Police officer accused of lying promoted: lawyer
Mountie concocted ruse about unattended child to enter home, according to report
Evan Kiyoshi French
Northern News Services
Friday, March 11, 2016
SOMBA K'E/YELLOWKNIFE
An RCMP officer accused of making up a story about an unattended child to gain access to a Yellowknife family's home has been promoted to supervisory position in Calgary, says the lawyer who represented the family in a lawsuit against the police.
Tom Engel, an Edmonton attorney reputed to have brought more cases against police officers than any other lawyer in the country, said RCMP member Chris Kosmenko has been promoted to corporal from constable since making his call to social services in 2003 to justify entering the home without a search warrant.

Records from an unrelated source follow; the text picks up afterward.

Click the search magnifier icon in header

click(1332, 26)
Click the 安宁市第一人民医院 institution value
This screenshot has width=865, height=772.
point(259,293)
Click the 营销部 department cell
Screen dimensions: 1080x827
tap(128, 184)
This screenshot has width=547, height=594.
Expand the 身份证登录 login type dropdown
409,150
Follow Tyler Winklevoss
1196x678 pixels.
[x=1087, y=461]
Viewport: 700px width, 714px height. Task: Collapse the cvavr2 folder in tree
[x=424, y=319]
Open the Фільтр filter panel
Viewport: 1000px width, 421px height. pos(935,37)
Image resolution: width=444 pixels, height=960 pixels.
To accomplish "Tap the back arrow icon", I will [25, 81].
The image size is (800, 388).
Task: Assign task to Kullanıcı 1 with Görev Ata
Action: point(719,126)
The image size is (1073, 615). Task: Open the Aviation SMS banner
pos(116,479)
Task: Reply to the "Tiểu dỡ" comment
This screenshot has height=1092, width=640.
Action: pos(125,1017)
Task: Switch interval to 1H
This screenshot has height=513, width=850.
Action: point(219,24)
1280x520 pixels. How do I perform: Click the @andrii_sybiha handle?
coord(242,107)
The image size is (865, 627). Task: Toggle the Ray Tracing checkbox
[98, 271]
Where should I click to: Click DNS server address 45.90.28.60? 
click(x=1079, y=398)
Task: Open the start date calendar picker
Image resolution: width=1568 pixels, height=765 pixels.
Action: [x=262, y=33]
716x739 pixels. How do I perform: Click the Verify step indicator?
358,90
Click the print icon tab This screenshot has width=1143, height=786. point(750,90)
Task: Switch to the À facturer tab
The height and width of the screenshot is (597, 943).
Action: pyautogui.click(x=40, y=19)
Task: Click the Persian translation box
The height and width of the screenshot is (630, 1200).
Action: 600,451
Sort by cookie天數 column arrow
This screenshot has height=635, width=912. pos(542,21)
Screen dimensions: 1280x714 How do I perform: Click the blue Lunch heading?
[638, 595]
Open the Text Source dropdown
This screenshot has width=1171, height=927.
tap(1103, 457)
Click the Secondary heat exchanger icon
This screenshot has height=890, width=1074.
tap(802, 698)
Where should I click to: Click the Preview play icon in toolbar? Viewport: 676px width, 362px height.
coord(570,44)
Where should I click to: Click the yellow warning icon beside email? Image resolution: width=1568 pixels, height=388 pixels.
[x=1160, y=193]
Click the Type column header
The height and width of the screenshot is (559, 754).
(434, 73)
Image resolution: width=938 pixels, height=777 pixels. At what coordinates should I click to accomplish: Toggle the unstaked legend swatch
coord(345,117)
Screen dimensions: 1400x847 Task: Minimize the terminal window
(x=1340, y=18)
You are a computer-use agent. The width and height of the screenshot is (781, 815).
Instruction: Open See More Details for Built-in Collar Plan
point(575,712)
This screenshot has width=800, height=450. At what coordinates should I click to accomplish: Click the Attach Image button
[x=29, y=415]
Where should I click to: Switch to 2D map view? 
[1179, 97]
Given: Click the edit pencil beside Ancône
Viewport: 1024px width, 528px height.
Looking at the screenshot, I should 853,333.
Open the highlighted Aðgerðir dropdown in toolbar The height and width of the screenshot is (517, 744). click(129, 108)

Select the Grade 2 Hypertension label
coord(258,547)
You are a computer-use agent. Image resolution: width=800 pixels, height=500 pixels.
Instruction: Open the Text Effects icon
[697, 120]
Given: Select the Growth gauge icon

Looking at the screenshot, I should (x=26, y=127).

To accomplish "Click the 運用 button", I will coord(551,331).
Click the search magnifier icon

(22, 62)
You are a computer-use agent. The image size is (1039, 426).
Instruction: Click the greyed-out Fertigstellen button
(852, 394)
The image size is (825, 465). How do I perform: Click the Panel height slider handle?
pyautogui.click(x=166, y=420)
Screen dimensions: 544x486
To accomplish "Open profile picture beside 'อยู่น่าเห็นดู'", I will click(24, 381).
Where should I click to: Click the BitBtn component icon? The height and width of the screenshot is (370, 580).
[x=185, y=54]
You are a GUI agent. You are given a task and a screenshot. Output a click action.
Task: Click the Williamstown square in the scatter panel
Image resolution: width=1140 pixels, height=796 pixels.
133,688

"He's working in Calgary now and he's been promoted to corporal so he is supervising other officers," said Engel.
Engel said the RCMP is not doing itself any favours by promoting officers found to have broken rules.
Documents obtained by Buzzfeed Canada in January 2016, revealed the findings of the vice-chair's interim report for the Commission For Public Complaints Against the RCMP. The report states Kosmenko used "extremely poor judgment" and "flagrant abuse of authority" in entering the home. The officer had visited the home seeking a teen who had breached his bail conditions by getting into a fight at school.
When the boy's father told him he wasn't home, the officer threatened to charge him with obstructing justice if he didn't produce the boy immediately, according to the report. The father soon left the home but Kosmenko and another officer remained and peered through a window. Kosmenko claimed to have seen children in the house alone but the other officer said he also saw adults.
The officer said Kosmenko then turned to him and said, "No, you didn't," according to the report, and then called social services to alerted them that there were unsupervised children in the home. When social services and an officer entered the home through an unlocked back door, they found children being supervised, and social services and the officer left, according to the report.
Engel said the family does not want to comment on the case. They were seeking $147,000 in damages but ultimately settled out of court last year, netting $24,000 from the RCMP. The report went on to recommend that Kosmenko apologize to the family but no other disciplinary actions were mentioned.
Kosmenko did not have to apologize, however, because then-force commissioner Giuliano Zaccardelli asked the Yellowknife detachment commander to patch things up with the family.
"In the event that Constable Kosmenko is unable of unwilling to apologize, I will ask the commanding officer, 'G' Division, to apologize on behalf of the RCMP," he wrote.
Asked how the RCMP disciplined Kosmenko, NWT spokesperson Const. Elenore Sturko stated in an e-mail, that the detachment won't be releasing information "with regard to the complaint against Const. Kosmenko."
Yellowknife defence lawyer Peter Harte said the case affects the RCMP's credibility because the public doesn't have any way of finding out what disciplinary actions, if any, were taken against Kosmenko. He said one redeeming factor in the case is that it appears that another officer ultimately reported Kosmenko's actions.
Harte said the other officer wasn't prepared to lie for Kosmenko.
"So presumably, at least one of the members was telling the truth about what was going on in that situation," said Harte. "Other police officers who have ended up getting into trouble for their conduct get ratted out, so to speak, by other members who aren't prepared to see people abuse their positions of power and authority and trust."
Harte said Kosmenko's behaviour amounts to trespassing but the conduct of one officer more than 10 years ago should not colour public perception of Northern police.
"To quote Michael Jackson, 'one bad apple don't spoil the whole bunch, girl,'" said Harte.
Kosmenko could not be reached for comment before press time.